Similar apps with zero fee for small instant private transactions, Vipps and MobilePay have become popular in Norway and Denmark.

===Tikkie===

Tikkie is a Dutch payment system in the Netherlands, Belgium and Germany, run by the ABN AMRO bank. It is available to anyone with a Dutch bank account and a Dutch, Belgian or German phone number. It was originally marketed as a way to share costs between friends, e.g. when sharing a ride, at a restaurant or buying movie tickets. Still, there is now also a business variant for, e.g., paying toll fees or congestion charges, and a restaurant variant whereby the restaurant sends payment requests to the individual people at the table. Tikkie is free for private transactions (even for users of other banks, since Dutch banks typically charge annual banking fees instead of per-transaction fees), but there is a transaction cost for business clients.
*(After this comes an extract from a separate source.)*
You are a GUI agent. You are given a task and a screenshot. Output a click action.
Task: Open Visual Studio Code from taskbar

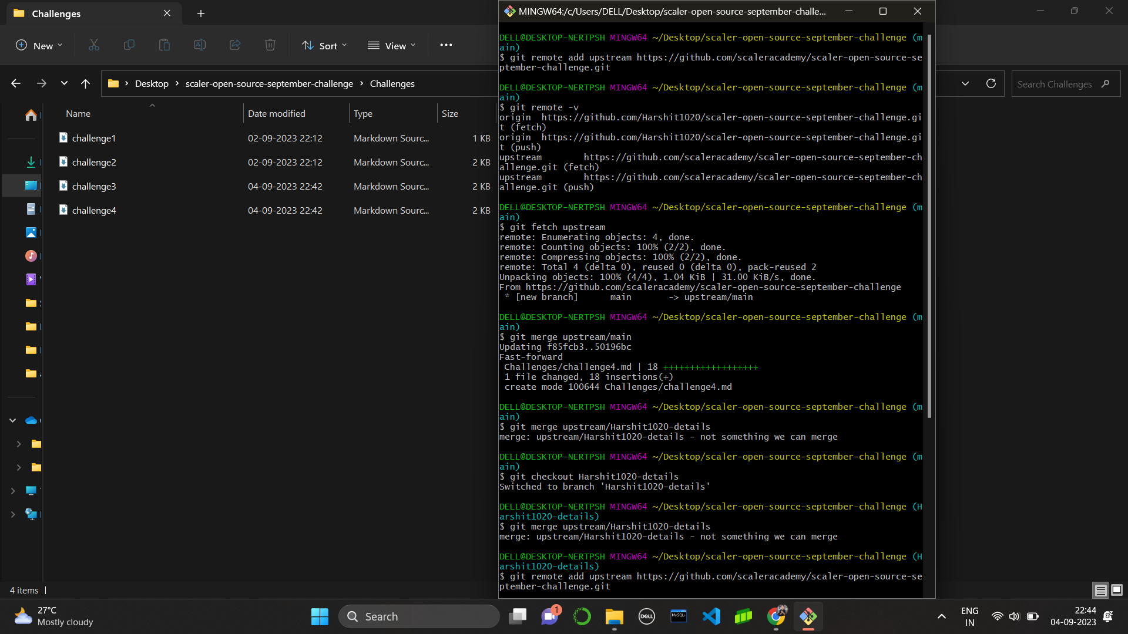(x=711, y=616)
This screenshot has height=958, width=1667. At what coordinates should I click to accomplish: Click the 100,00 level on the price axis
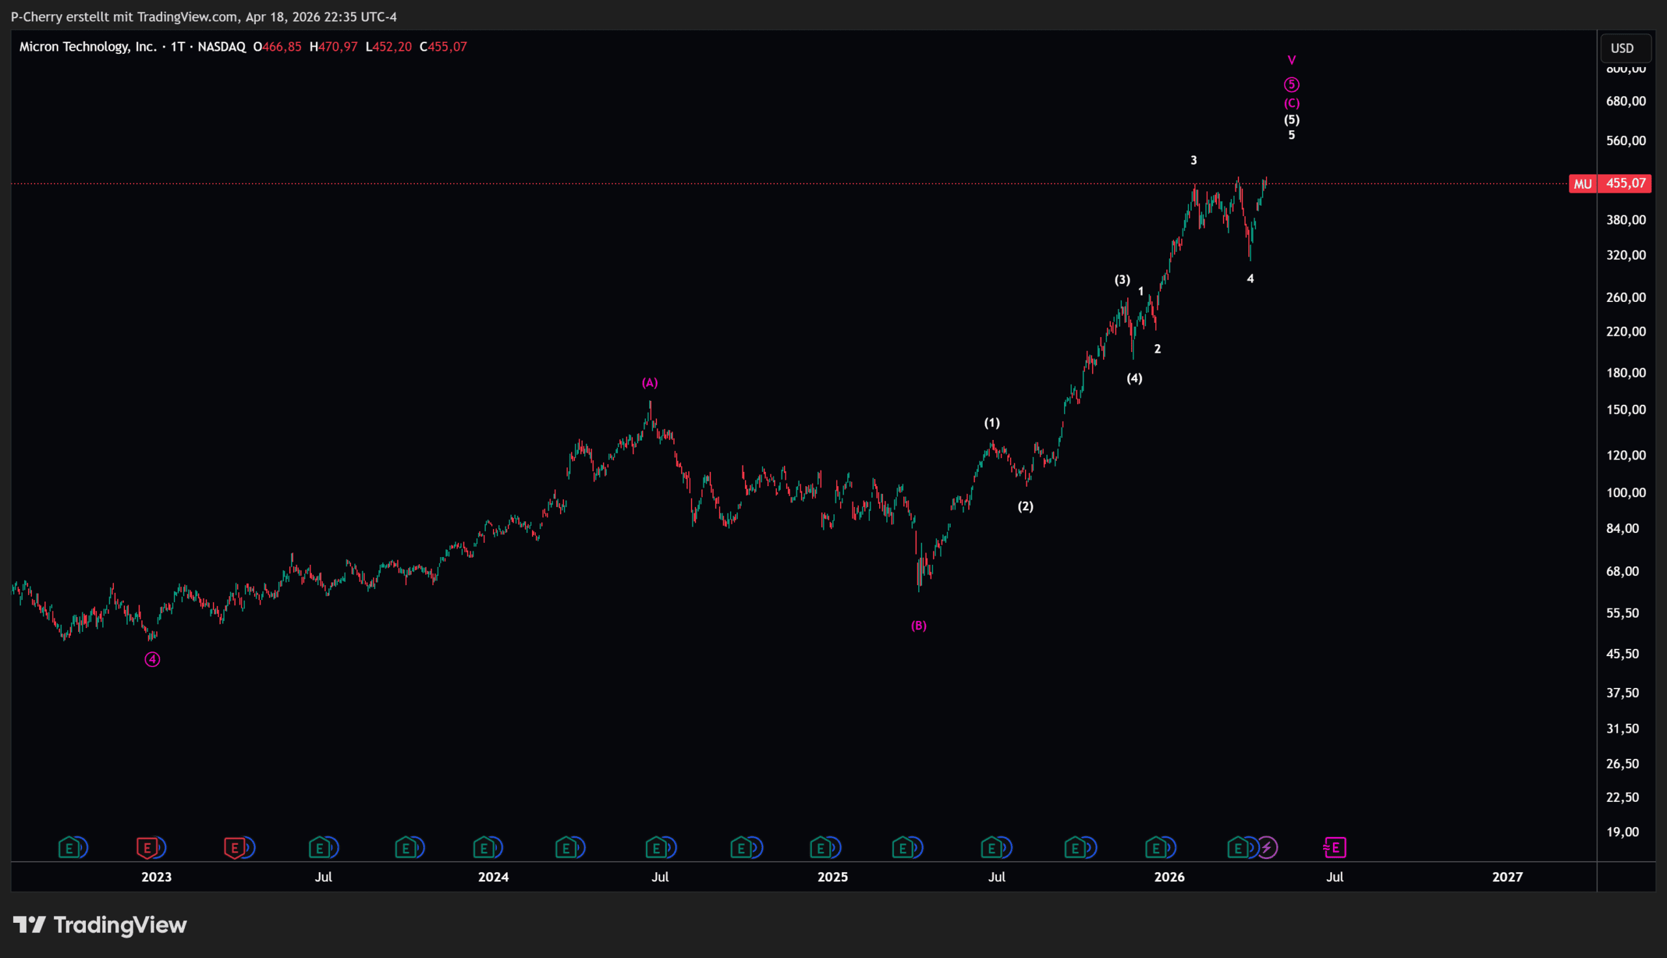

A Tikkie payment request consists of a generated hyperlink (which may be encoded as a QR code) that redirects to the iDeal payment system used by most banks in the Netherlands. If the payer has a banking app for any Dutch bank on their mobile device, the Tikkie link can open the banking app directly. Alternatively, the payment can be made using a web browser. Payment requests are generated by an Apple or Android mobile app, and payment requests are typically sent via messaging systems like WhatsApp or Telegram.

In 2017, there were 1 million users and 150,000 payment requests per week. By 2018, Tikkie reported 2 million users and 440,000 payment requests per week. By 2019, there were about 5 million users, with 200,000 daily payment requests. 50% of Tikkie payment requests are honoured within 1 hour, and 80% are paid within 24 hours. In 2017, the average payment request was EUR 12. By 2018, the average payment request was EUR 27.50. A sender may send no more than EUR 750; a recipient may receive no more than EUR 2500 per Tikkie.

=== Blendle ===

Blendle is an online news platform that aggregates articles from various newspapers and magazines and sells them on a pay-per-article basis, leading Nieman Lab to describe it as a "micropayments-for-news pioneer". It operates in the Netherlands, Germany and the US. In 2019, five years after its launch, it announced that it would change its business model from micropayments to premium subscriptions. Nieman Lab commented that "micropayments keep not panning out".

==Obsolete systems==
===Zong===
Zong mobile payments was a micropayment system that charged payments to users' mobile phone bills. The company was acquired by eBay and integrated with PayPal in 2011.